CELL your Model: Contrastive Explanations for Large Language Models
Ronny Luss, Erik Miehling, Amit Dhurandhar
TL;DR
The paper addresses the challenge of explaining LLM outputs in a black-box setting by introducing contrastive explanations that compare the original response to responses from perturbed prompts. It formalizes the problem as a constrained search using a user-defined scoring function and a similarity measure, and proposes two algorithms, m-CELL and CELL, to efficiently identify informative contrasts under a query budget. Empirical evaluations on MIC and XSum with Llama models and an infiller demonstrate that CELL-based approaches yield higher-quality contrasts and robust performance across tasks, including open-text generation and conversational explanation. The work also showcases practical application to conversations by evaluating submaxims and demonstrates how contrastive prompts can serve as training data for improved dialogue systems. Overall, this framework enables actionable, budget-conscious explanations of LLM behavior without requiring internal model access, with potential impact on model transparency and user trust in complex generative systems.
Abstract
The advent of black-box deep neural network classification models has sparked the need to explain their decisions. However, in the case of generative AI, such as large language models (LLMs), there is no class prediction to explain.

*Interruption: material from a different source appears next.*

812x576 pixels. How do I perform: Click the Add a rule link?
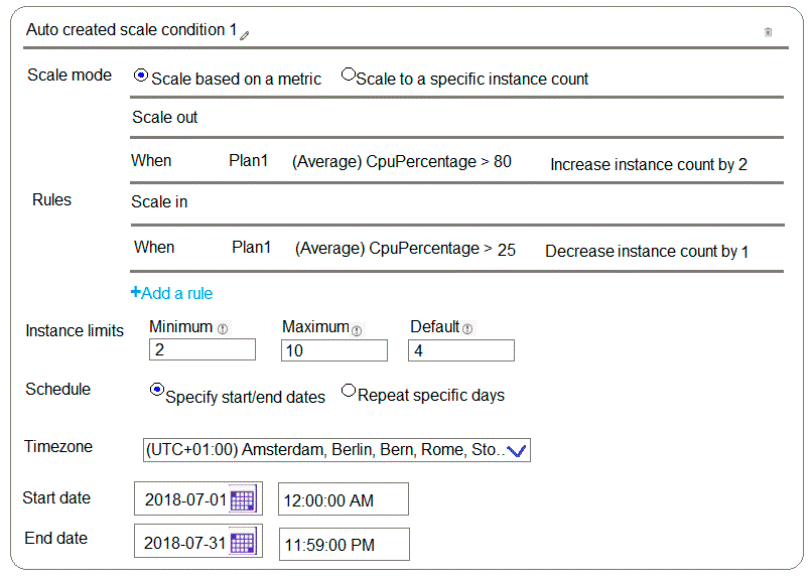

Rather, one can ask why an LLM output a particular response to a given prompt. In this paper, we answer this question by proposing a contrastive explanation method requiring simply black-box/query access. Our explanations suggest that an LLM outputs a reply to a given prompt because if the prompt was slightly modified, the LLM would have given a different response that is either less preferable or contradicts the original response. The key insight is that contrastive explanations simply require a scoring function that has meaning to the user and not necessarily a specific real valued quantity (viz. class label). To this end, we offer a novel budgeted algorithm, our main algorithmic contribution, which intelligently creates contrasts based on such a scoring function while adhering to a query budget, necessary for longer contexts. We show the efficacy of our method on important natural language tasks such as open-text generation and chatbot conversations.